═══ Data records

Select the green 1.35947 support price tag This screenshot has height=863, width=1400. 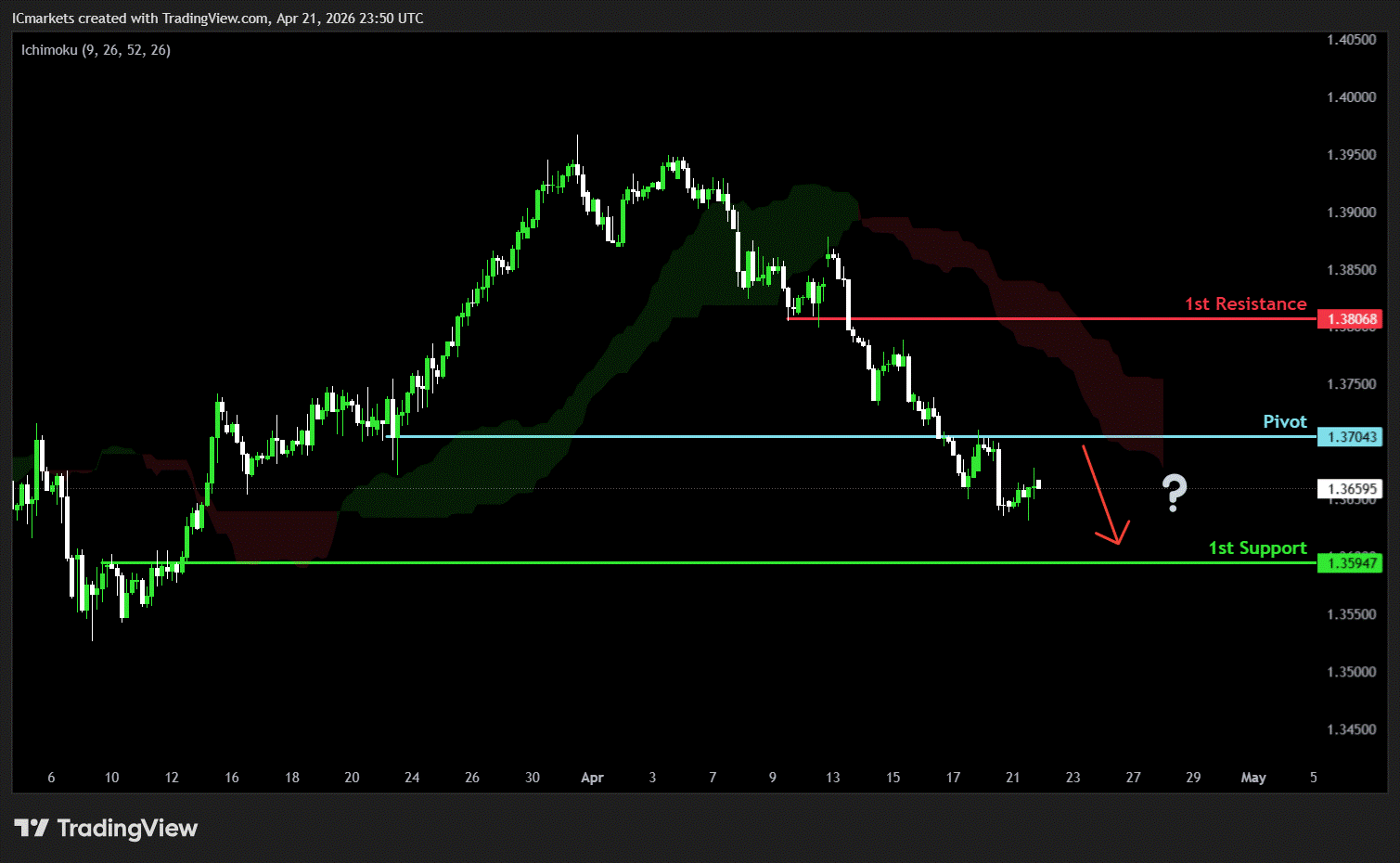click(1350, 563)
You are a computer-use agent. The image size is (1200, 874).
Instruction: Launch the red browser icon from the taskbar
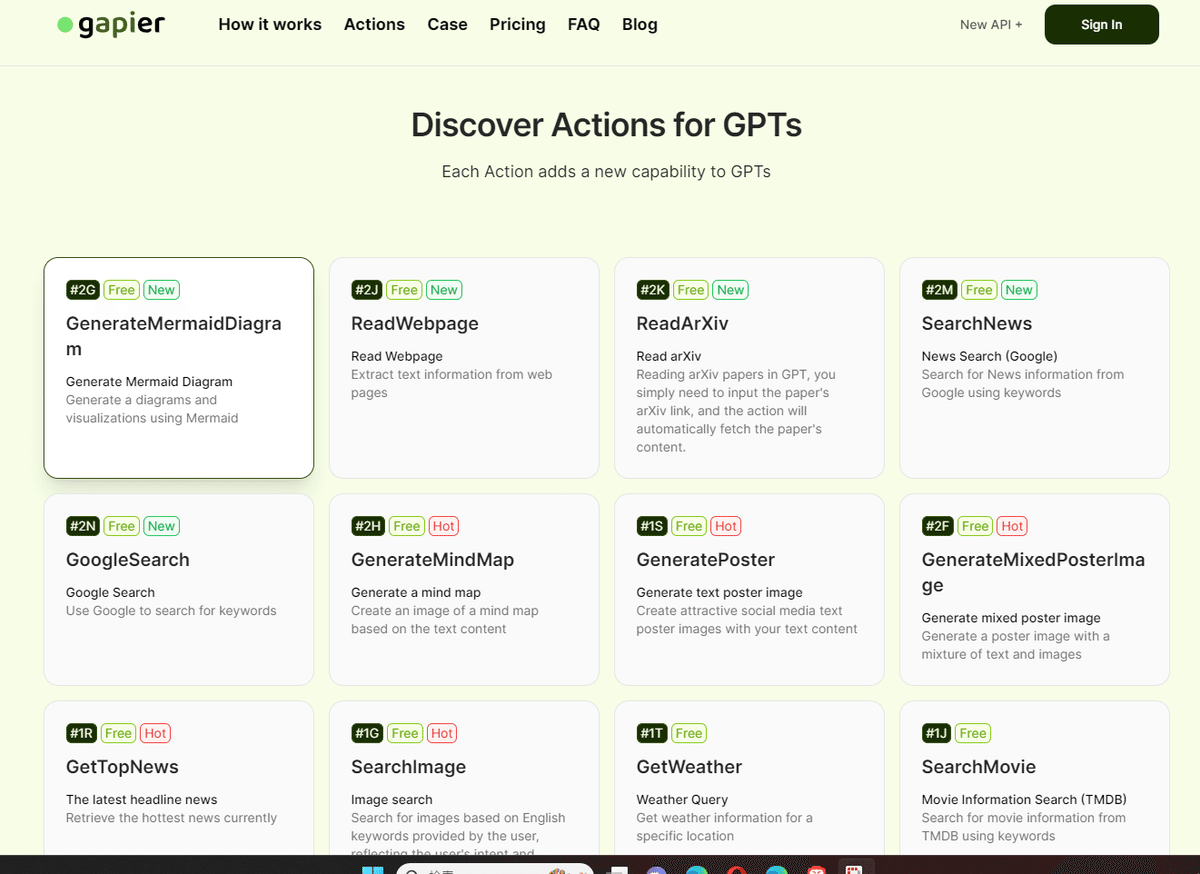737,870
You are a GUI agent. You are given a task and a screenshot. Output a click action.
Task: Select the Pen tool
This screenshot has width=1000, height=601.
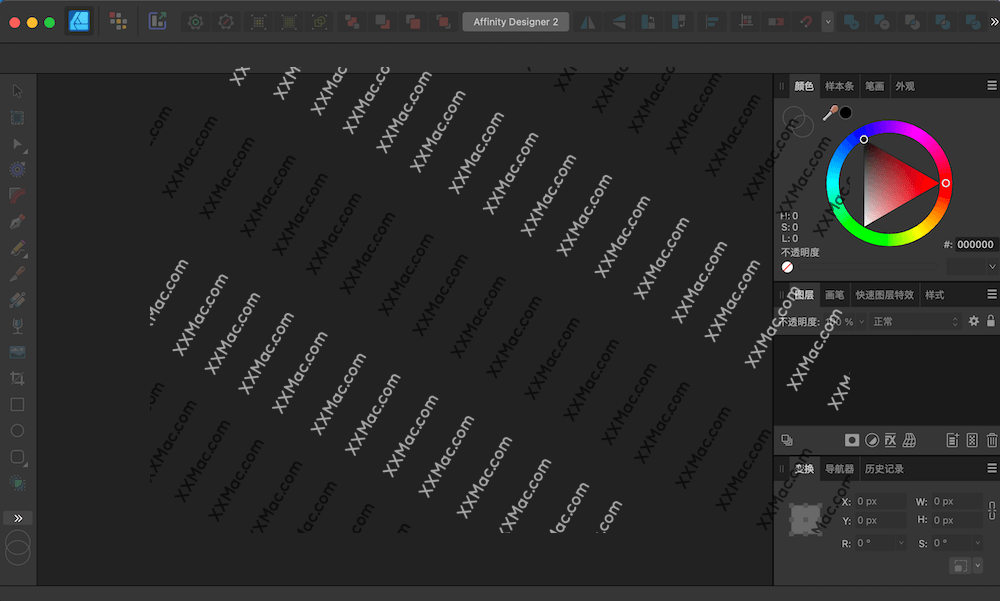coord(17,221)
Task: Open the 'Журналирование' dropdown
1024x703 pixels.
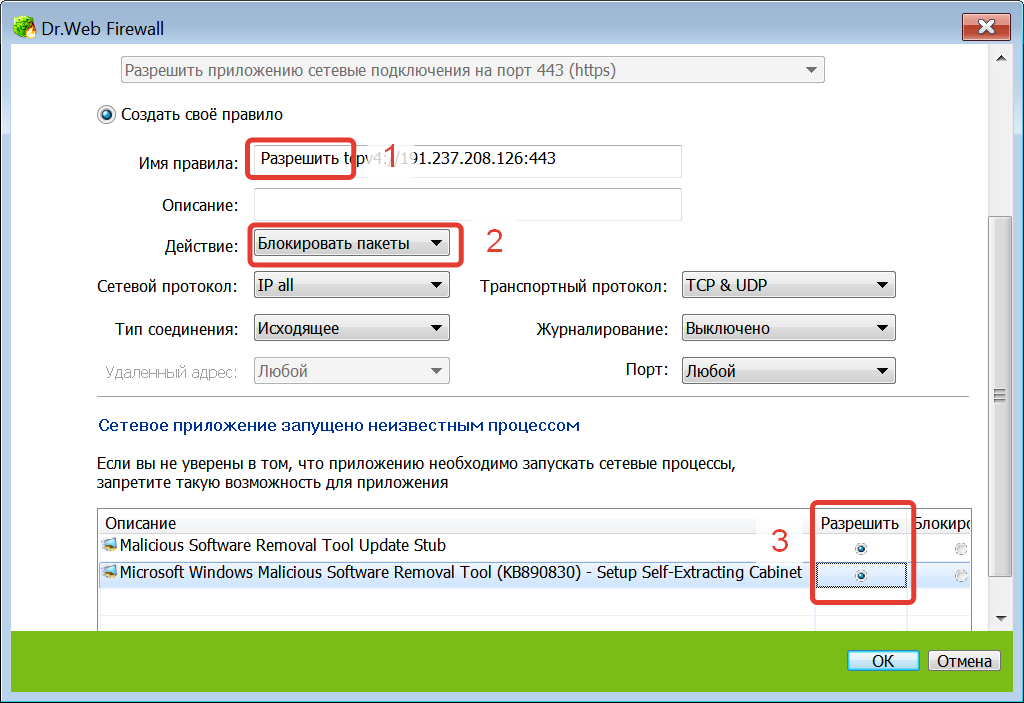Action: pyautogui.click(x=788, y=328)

══════

*Exercise instructions*
Reproduce the listing from the line with "You are a computer-use" through the end of the listing, substituting "screen capture" for every "screenshot" and leaving everything else unchanged. Omit the pictures from the output.

*Written answer*
You are a computer-use agent. The image size is (1200, 874).
Instruction: Launch the red browser icon from the taskbar
737,870
You are a GUI agent. You are given a task and a screen capture. Output a click action.
Task: Select the Pen tool
This screen capture has width=1000, height=601.
coord(17,221)
Task: Open the 'Журналирование' dropdown
1024x703 pixels.
Action: pyautogui.click(x=788, y=328)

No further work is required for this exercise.